Published: 6 August 2024
Last updated: 6 August 2024
Making an album has been on the cards ever since the Sydney-based klezmer fusion group Chutney first formed back in 2020.
Since then, the band has grown from a trio to a six-person ensemble; performed over 100 gigs; gone viral on social media; embarked on a national tour; and released a popular single worthy of attention from Rolling Stone.
Today, they finally released their debut album, aptly named Ajar, on Spotify.
“Recording an album has definitely been the most complex, biggest and expensive project I've ever run,” Chutney’s band leader and violinist Ben Adler told The Jewish Independent.
“It blew out well beyond what we imagined, mainly because we're all perfectionists. There is a permanence about recording an album, especially these days – once something's up on the internet, it’s there forever.”
While an album was always the goal, the band only took the endeavour seriously about two years ago.
After a series of grant applications were rejected, Chutney turned to its community, where a three-month crowdfunding campaign – gathering over 80 Jewish and non-Jewish donors – and a Chanukah fundraiser helped raise enough funds for recording to begin in April 2023.
“We hoped to finish recording in June, but the last sessions we did were in January the next year. It bled out to a multi-phase process that took almost 12 months,” Adler explained.

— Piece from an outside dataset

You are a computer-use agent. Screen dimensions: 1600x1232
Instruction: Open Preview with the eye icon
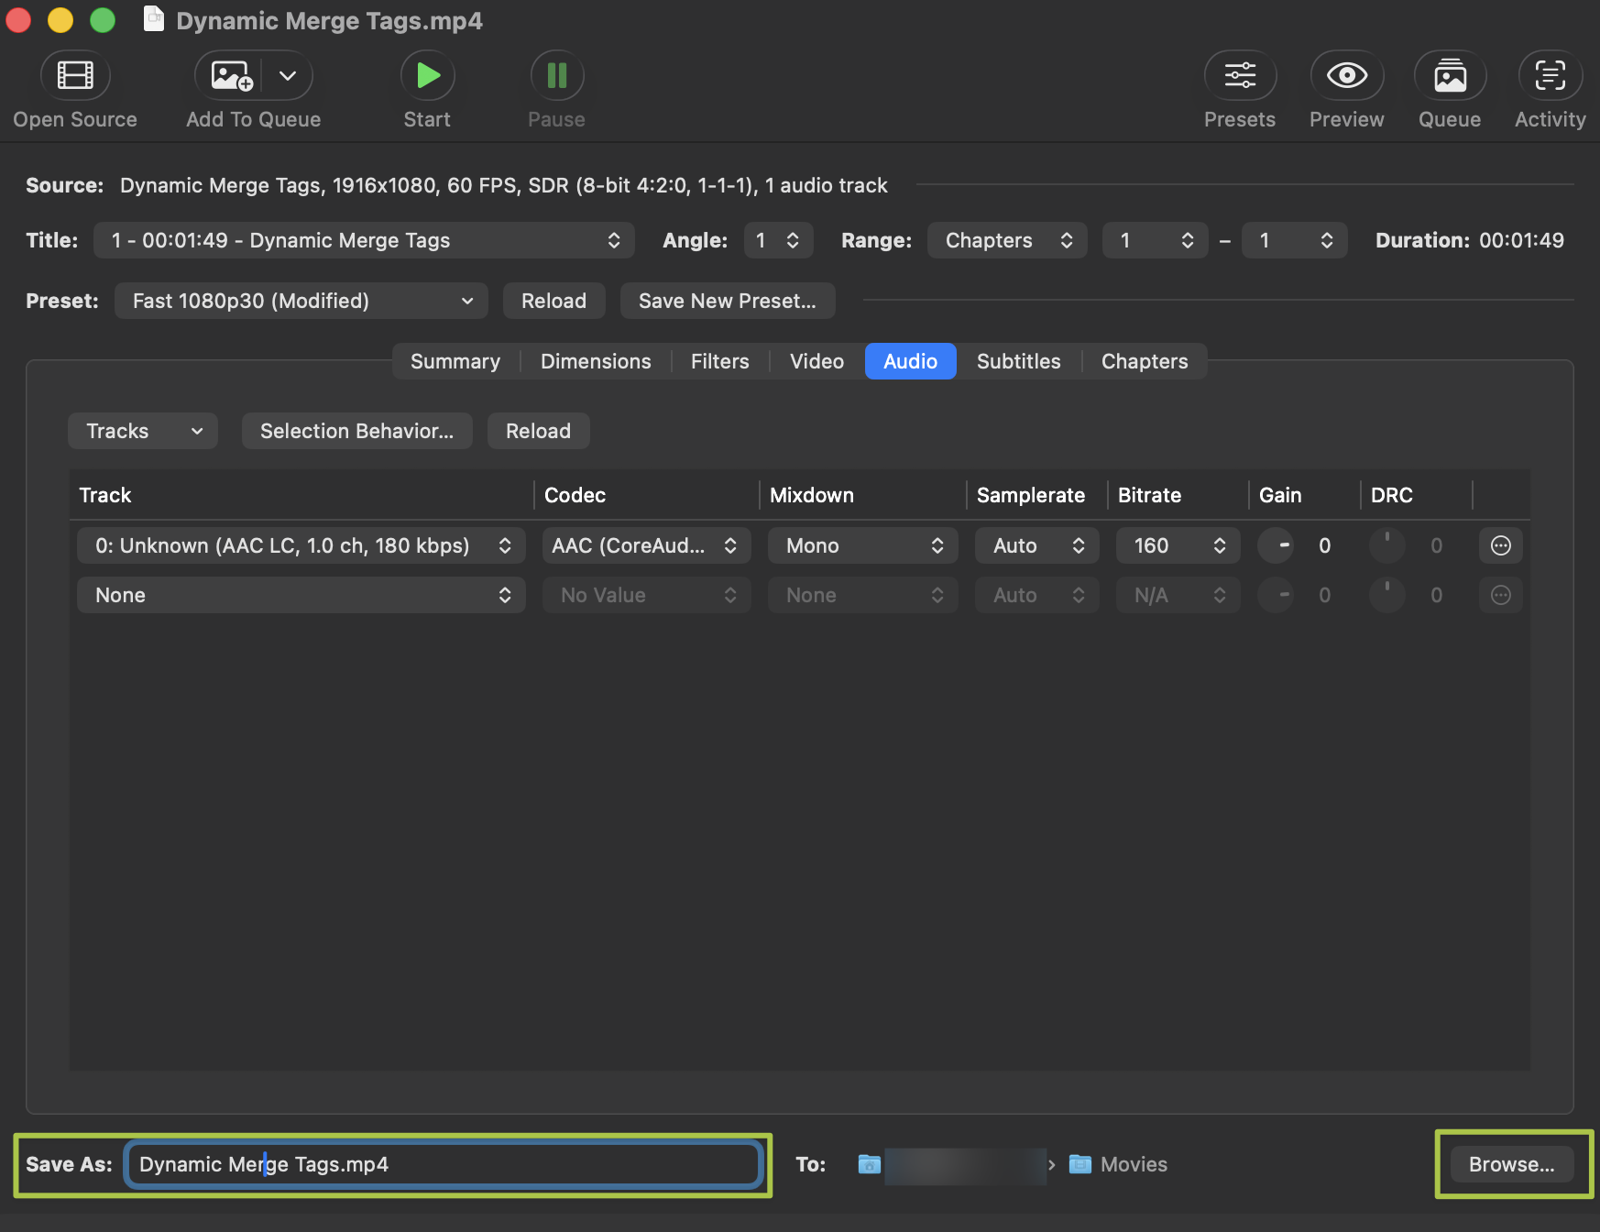pos(1346,75)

“It was a deeply creative process in the most unlimited sense. We allowed ourselves to make real whatever we had in our heads, and whatever our producer told us could be possible in the studio.”
Such creativity is clearly evident in Ajar’s diversity, which acts as a “tasting jar” of Chutney's music.
"We've found a bigger than expected appetite among the public to engage with Jewish, and even specifically Israeli, music."
Chutney's band leader Ben Adler
Over its 13 songs – the band are calling Ajar their “bat mitzvah” coming-of-age moment – listeners can expect an entertaining mix of originals and covers, instrumentals and vocalists, and genres including pop, disco, swing, funk and jazz, all nestled under the umbrella of Chutney’s signature klezmer fusion.
“We embrace the wide gamut of Jewish musical influences. We claim it as part of our Jewish musical heritage and tapestry,” Adler said.
“It is a bit of a smorgasbord, and we did that deliberately, because we wanted this to be a jar of Chutney. We want someone to take their spoon into this jar, and to get a bit of everything that we do. Klezmer fusion is the strongest flavour, and the flavour we’re proudest of, but there is variety.”
The inspiration behind Ajar is certainly recognisable, with tracks embracing everything from The Godfather to Star Wars and Fiddler on the Roof. With the backing of a professional recording studio, some tracks comprise 100 to 200 layers of instruments, making the music richer than when Chutney performs live.
Fans of the band will already know their cover of Kama At Yafa, which debuted to over 350,000 Instagram views after it was released early in support of Israel in the wake of the October 7 Hamas attack.
Others may be more familiar with Toxic Moonlight, a mashup of Britney Spears’ Toxic and Beethoven’s Moonlight Sonata, which was named a “song you need to know” by Rolling Stone Australia – a title that left the band “completely delighted”.
Adler says the order of the album “took weeks to decide” and that “it’s worth the investment” to listen to in one sitting.
“We really wanted to take the audience on a journey, which meant two things: creating variety and creating an appropriate trajectory. Deciding what would go in the album and the order we’d put them in was complex. We didn’t leave a single stone unturned in our decision-making.”
The full release of Ajar today comes following a series of singles, the launch of the physical album in March, and a successful tour. It feeds into a revival of klezmer music across the country, with the launch of the Melbourne Klezmer School last month, and a klezmer ensemble on offer at the Emanuel School in Sydney.
“There’s a groundswell coming from youth that we’ve seen. There’s also a general interest in Jewish music, a strengthening and ignition in the Jewish cultural experience since October 7,” Adler said.
But it’s also a time when many Australian Jewish creatives have become targets for confronting antisemitism, from doxing, abuse and boycotting concerts, to losing work and long-held relationships within the music industry.
“I don't believe there are many other groups in Australia that have that same lived reality where they can be rejected, and then go home at night wondering if it is because of their music or because of their identity and heritage.”
As a publicly Zionist band, Chutney has had similar experiences, but Adler says it’s not the full story.
He recalls playing for a crowded pub in regional Victoria in April this year, and teaching the “entirely non-Jewish audience” how to dance the Hora. “It was incredibly heartening,” he said.
“We've found a bigger than expected appetite among the public to engage with Jewish, and even specifically Israeli, music,” Adler concluded.
“I think the average Joe and Josephine… just want to get on with their life and live as Australians, which includes enjoying good music, and if the music's good, they’ll enjoy it. We play often for the Jewish community, but when we don’t, it doesn't seem to make a difference at all.
“We don’t dwell on what may have been because it’s not productive. We just continue to create as much positive momentum as we can."